Medical terminology can also serve as a powerful placebo. Most patients who are concerned about their symptoms are really wanting to know why they have the symptoms that they do. They don’t know whether they’re facing something serious or something that will go away on its own. And they’re looking to the doctor to tell them.
Medical terminology can serve as a salve for that worry. If you come in to the doctor’s office and tell her that you have severe low back pain and you’re told that you have lumbago, it somehow helps to relieve the worry. Never mind that lumbago means low back pain. I know it also helps that the doctor doesn’t jump out of her seat and whisks you immediately to the operating room.
Using medical terminology can be misleading though to patients when it is used to give a reason why someone has a symptom while the term itself doesn’t actually give a reason.
For example, the word “Idiopathic” is used when the doctor doesn’t know the reason or cause. They don’t know but they don’t actually want to use those words. They’d rather make up a word that means that they have no idea.
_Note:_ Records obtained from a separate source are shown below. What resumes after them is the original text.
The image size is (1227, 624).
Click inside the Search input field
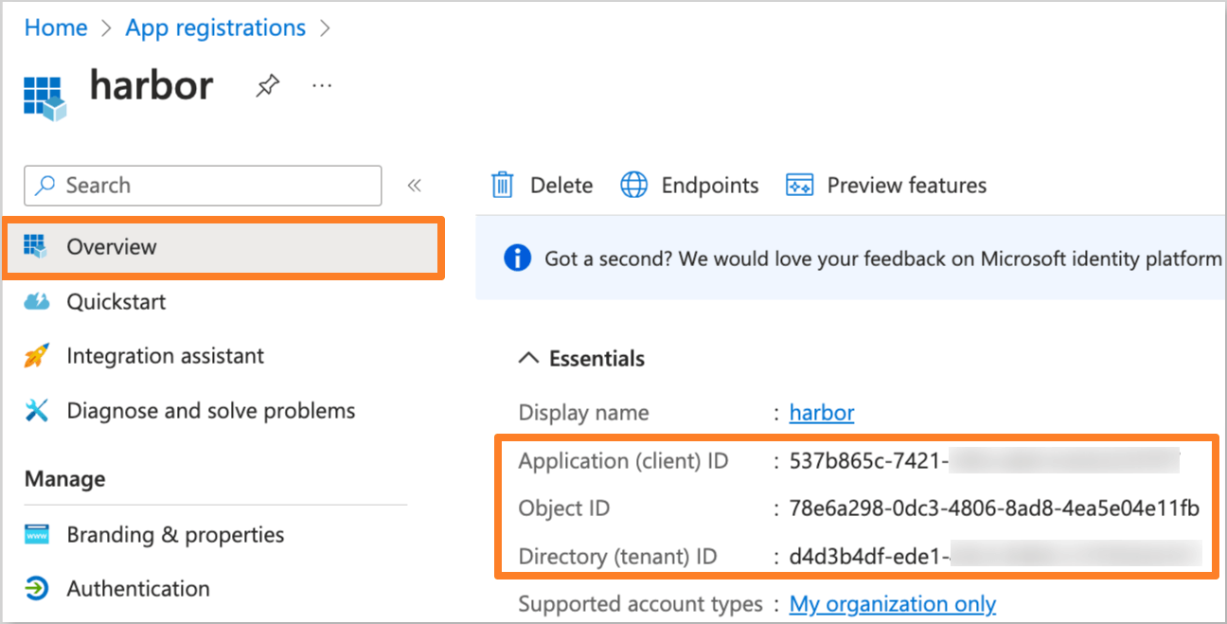[203, 186]
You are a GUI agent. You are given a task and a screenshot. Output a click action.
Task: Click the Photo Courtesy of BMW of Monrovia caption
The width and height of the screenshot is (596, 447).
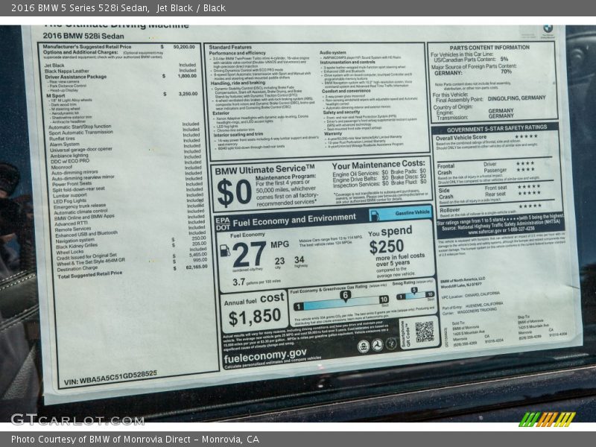coord(135,440)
“Iatrogenic” is used to describe any injury that is caused by a physician or medication or any mistake made in the care of a patient. This includes misdiagnoses, excising the wrong kidney because they were looking at the X-ray backwards, leaving external objects inside a person during surgery like watches and sponges, as well as side-effects from medications and adverse reactions from mixing medications. Iatrogenesis in fact has been estimated to be the number one cause of death in the western world.
And last but not least, my most favourite of them all is spontaneous remission. Some of you may have heard that term before and it’s not like the previous two words, it’s pretty much straightforward.
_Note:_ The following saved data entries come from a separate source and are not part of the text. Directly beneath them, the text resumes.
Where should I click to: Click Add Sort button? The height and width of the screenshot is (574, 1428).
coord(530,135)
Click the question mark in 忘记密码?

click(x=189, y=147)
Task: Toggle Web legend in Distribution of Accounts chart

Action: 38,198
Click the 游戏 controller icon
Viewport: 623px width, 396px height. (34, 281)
Why it’s my favourite though is because it takes the magic and miracle out of life in just 7 syllables. For example, Dr. Anthony Fauci was quoted as saying recently: “80% of people infected with C19 spontaneously recover”. Just like that, they recover. There’s no acknowledgement of the body’s innate capacity for healing. There’s no mention of what could help support the body to spontaneously recover (otherwise known as HEALING). Nope, it just happens. Spontaneously. I guess those with a special place in heaven spontaneously recover. Or maybe it’s because they were born holding a 4 leaf clover. Either way, it just happens:).
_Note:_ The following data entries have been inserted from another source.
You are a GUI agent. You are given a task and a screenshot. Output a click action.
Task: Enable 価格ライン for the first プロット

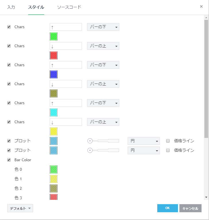click(x=168, y=141)
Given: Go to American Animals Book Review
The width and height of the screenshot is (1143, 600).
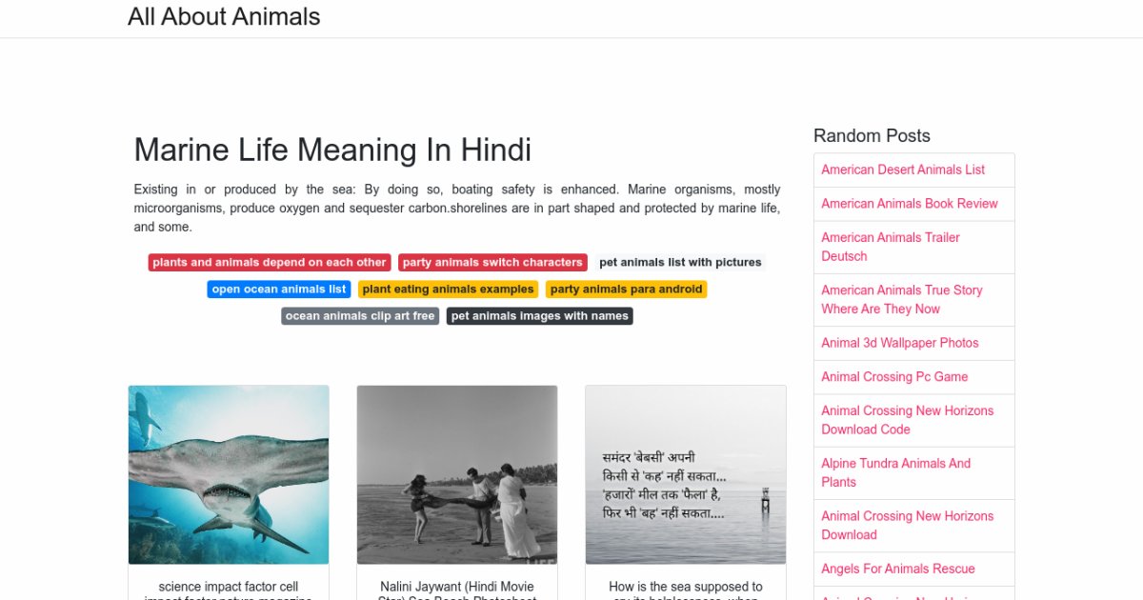Looking at the screenshot, I should tap(910, 204).
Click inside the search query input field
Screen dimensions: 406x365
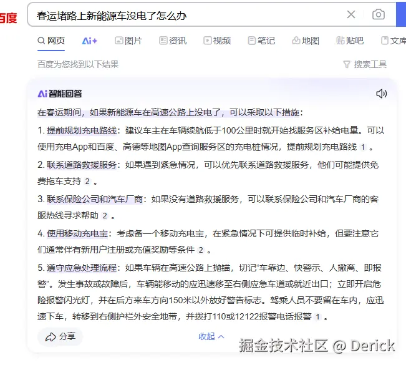pos(187,14)
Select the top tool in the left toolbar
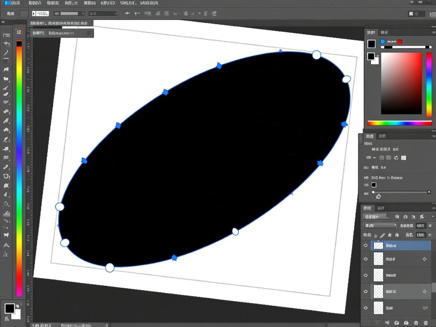 pos(6,35)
There’s even a book (which I have somewhere at home, I need to dig it out) called Spontaneous Remission. It’s an anthology of documented cases of people with cancer who healed from whatever cancer they had. I even came across this article here:
https://www.ncbi.nlm.nih.gov/pmc/articles/PMC3312698/.
Instead of expounding the miracle of life and how our bodies are able to heal themselves, using medical terminology is an attempt to lay claim to something that we are just bystanders of. The doctor doesn’t heal you, no matter how much training or knowledge they have. The doctor can serve to accompany the patient on their journey, like a sherpa helping a mountain climber. You heal yourself.